Image for forgiving yourself: a hand rests on top of another. Colors are yellow and pink
English

 Whenever you make progress in dealing with your mental health, looking back at how bad you were is hard. Yet, forgiving yourself is essential to healing.  

A flurry of emotions arises when I look back and see how bad my condition was. As I learn more about my mental health and how to deal with the ups and downs, looking back can be overwhelming. 

Once I learned how to cope with anxiety and panic attacks, looking back was an act of self-criticism. I went through every emotion possible. I felt anger at being unable to cope with anxiety and empathy. Then, pity for that weakened person who was trying to survive. Such reactions, in themselves, need work, I know. 

Reacting this way embarrassed me, and I thought I was alone. Indeed, no one else was so critical of themselves when dealing with past struggles. It wasn’t until I talked to a friend in California that she brought up the subject by herself. She was enjoying her time off once again, and she felt terrible about “who” she had been in the past. I use quotes because, in the end, that’s how it feels. It’s someone else. It’s not a mirror but another person. 

I sometimes view dealing with anxiety as a video game. The first levels are superficial, and they might feel overwhelming at first. In no time, they’re soon easy to complete. It’s when we get to the causes that the going gets rough. The next step? That’s even harder. Forgiving yourself for anxiety can feel almost impossible. 

 

Forgiving yourself is hard

In general, our society rarely teaches us how to forgive. We don’t focus on the act of forgiveness because it drags along with it a complex set of changes that we need to go through.

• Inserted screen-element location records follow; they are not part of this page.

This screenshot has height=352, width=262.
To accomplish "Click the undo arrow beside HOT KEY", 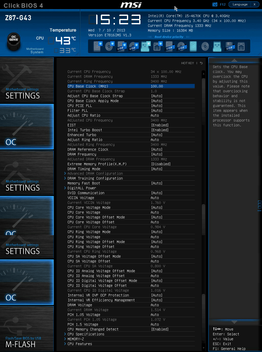I will click(x=201, y=63).
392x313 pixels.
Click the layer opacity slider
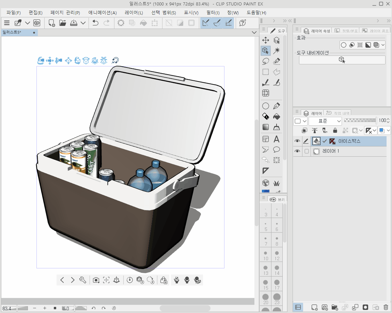tap(360, 120)
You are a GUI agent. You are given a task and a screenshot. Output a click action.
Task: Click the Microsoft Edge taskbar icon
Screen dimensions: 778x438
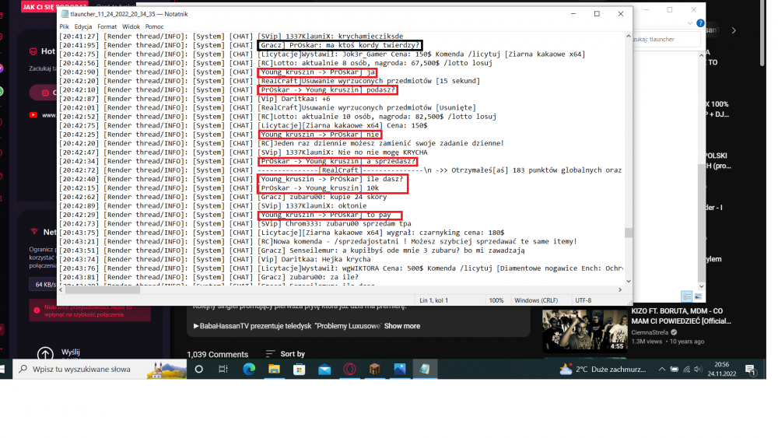pyautogui.click(x=249, y=370)
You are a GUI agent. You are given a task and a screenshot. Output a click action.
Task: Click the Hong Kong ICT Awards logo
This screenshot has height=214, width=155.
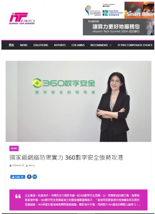pos(93,11)
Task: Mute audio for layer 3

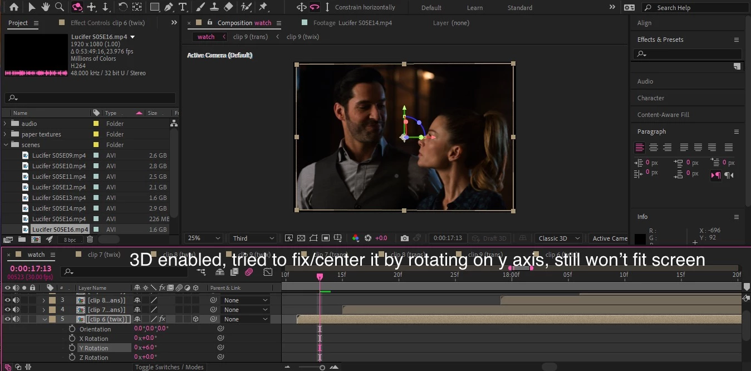Action: 16,300
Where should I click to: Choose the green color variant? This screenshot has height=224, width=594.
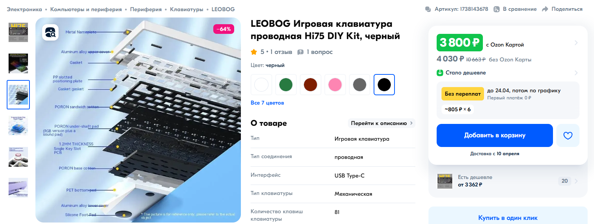point(286,85)
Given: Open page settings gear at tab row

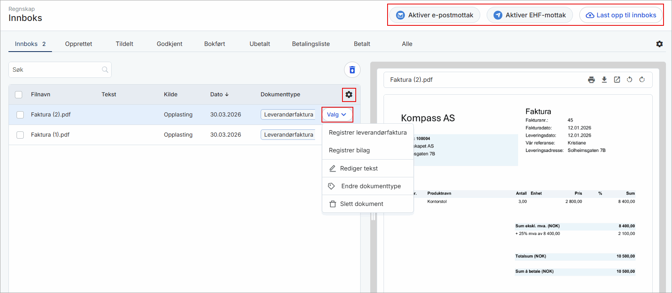Looking at the screenshot, I should (x=660, y=44).
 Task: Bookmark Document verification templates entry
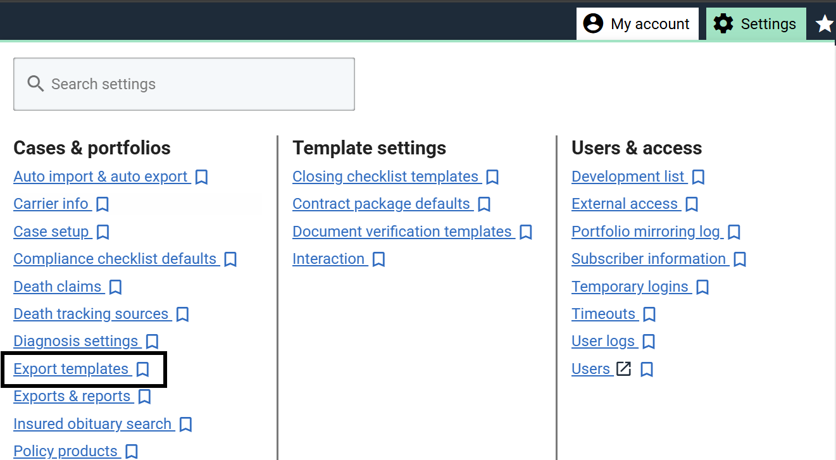525,232
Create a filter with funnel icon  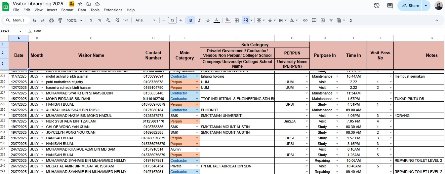pyautogui.click(x=331, y=20)
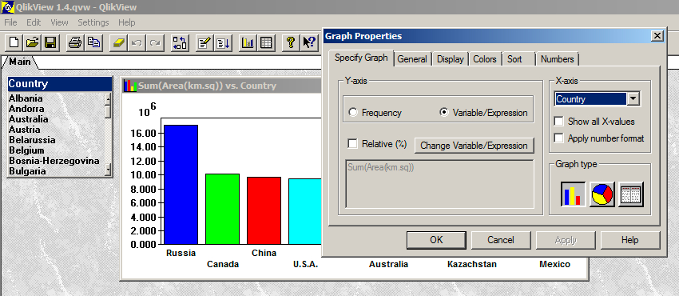Check Show all X-values option
This screenshot has height=296, width=679.
(559, 122)
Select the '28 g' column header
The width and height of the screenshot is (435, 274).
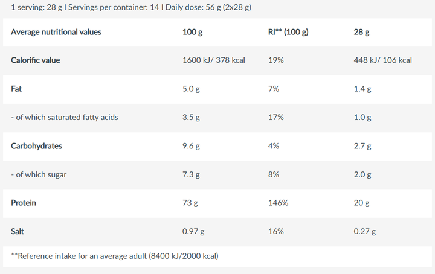click(x=361, y=32)
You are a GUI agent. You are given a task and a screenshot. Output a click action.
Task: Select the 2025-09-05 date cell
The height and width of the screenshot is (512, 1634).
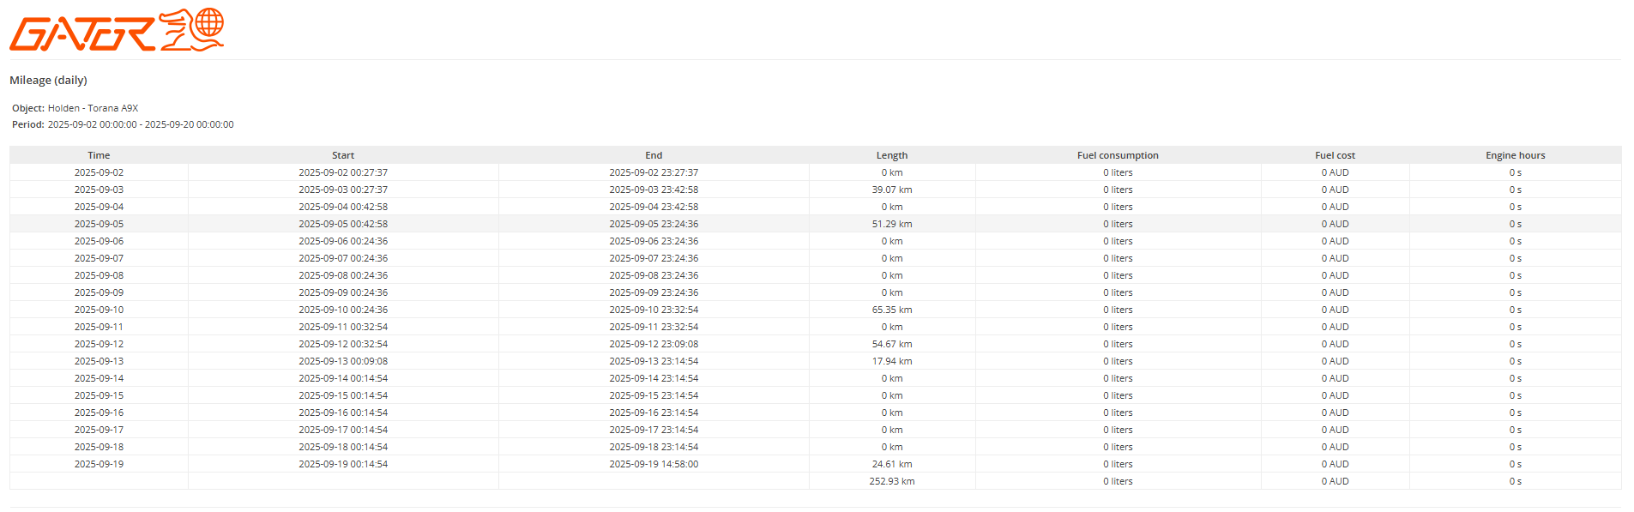(99, 224)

Most importantly, we need to change how we see ourselves. More often than not, we must admit something wrong has happened.

It might not be our fault, though sometimes it is. Forgiveness can also involve those we love, making it even harder. Then, there’s the most challenging of all: self-forgiveness. You can’t change your past, but you must face it, which takes effort. You have to accept that you were that person, with your struggles, weaknesses, and strengths. 

We punish ourselves instead of forgiving

I punished myself at the beginning of this article. It’s something I’ve done for most of my life. Why? I’m working on it. 

As I read more about this topic, I discovered that self-punishment can help us deal with problems in the short run, only to see them worsen in the future. 

In anxiety, self-punishment can be frequent. We often associate it with our culture, that says we shouldn’t be anxious. Moreover, if we are, then overcoming it is easy. 

So, when my crisis first began, it was easier to jump to a mode of self-criticism instead of working to solve it. 

Forgiving yourself needs self-acceptance

Making progress in dealing with anxiety is overwhelming at times. It’s also tiring. So, once you’ve gotten better, it’s time to dive deeper and uncover more memories that could trigger an attack. However, it also allows you to find new solutions.

After about a year of working on my panic attacks, I noticed I had more control over them, but an overwhelming feeling of self-criticism arose. It was no longer about the attacks themselves, but rather, why did I let them happen? 

That’s how I landed on forgiving yourself for anxiety, but not without having to overcome a massive challenge first. My therapist suggested that I give the microphone to those moments of criticism. I should let them take the stage and hoard the spotlight. After all, denying them made no sense. They had been a part of my life. 

Once I did that, I entered a cycle of self-awareness. I was mindful of those attacks and aware that they had already happened. I had overcome them so I could forgive myself. 

Self-forgiveness and accountability 

Granted, none of this was immediate. It still isn’t. Occasionally, I struggle with the idea of looking back at myself. I feel embarrassed that my boss told me to leave and work from home. My cheeks flushed when my voice breaking after my coworkers asked me if I was okay. 

The vital difference is that now, I can accept these moments. Moreover, now, I don’t lash out at myself. Instead, I forgive that person in the mirror for feeling that way. Back then, I didn’t have the tools. 

That’s how I fall back on the video game analogy. Back then, I hadn’t gone through the basic levels back then. Thus, I didn’t know how to handle these challenges. Now, I’m more prepared, with still more to come, and one of the vital keys is accepting who I was back then. The other is forgiving myself for being in that place.